Thanks for the heads up.  As a colonial, I'm afraid that I'm woefully unaware of the dates of the editions of the OED and, consequently, whether this edition is in the public domain.  I've guessing it's not due to the reference to CDROM -- a rather new-ish technology.

Here's my fork of the OKFN project: https://github.com/tfmorris/oed

The overarching goal is OCR, then crowdsource correct, a public domain edition of the Oxford English Dictionary.  Of course, the devil is in the details.  The OKFN's starting point is to use Internet Archive's ABBYY FineReader transcription, with which I'm somewhat unimpressed.  Nonetheless, I've been attempting to push that front as far as it will go as a starting point.  I have previous experience with reading/interpreting FineReader XML, so it's a relatively easy path to explore to start with.

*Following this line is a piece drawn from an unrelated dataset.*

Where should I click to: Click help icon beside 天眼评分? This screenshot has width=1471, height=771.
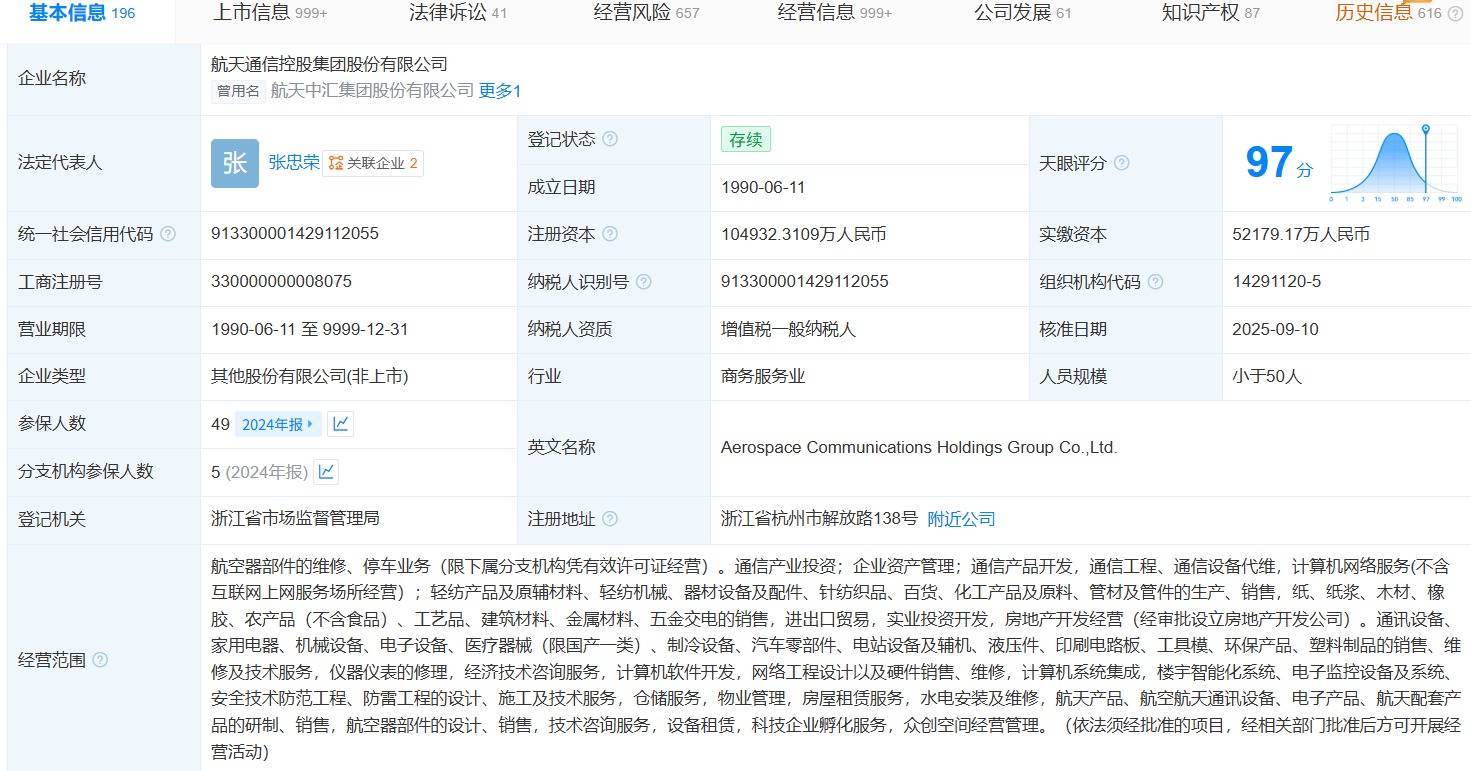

The ultimate pipeline will exploit lots of lexical, typographic, layout, and semantic information to generate starting canonical word entries to be corrected in some type of crowd sourcing environment.  I'm not an OCR expert, but love the multi-layered and machine + man approaches that this will require.

I've got hundreds of pages of vol. 1 HTML generated with color-coded low OCR accuracy highlighting, cleaned up layout, and a few other things.  I've committed to the OKFN that I'll get them up somewhere for folks to review (probably github.io).  Of course, I've only just scratched the surface of the analysis which will be required.  When I look at low accuracy segments, I find blocks of Persian and other languages, in additional to all other manner of variability.

I'd love to have more collaborators on this.  I should write up some more formal description of my current plan of attack and possible alternatives.  The OKFN isn't big on that kind for formality.  They're more in the "Let's do this thing!" kind of vein.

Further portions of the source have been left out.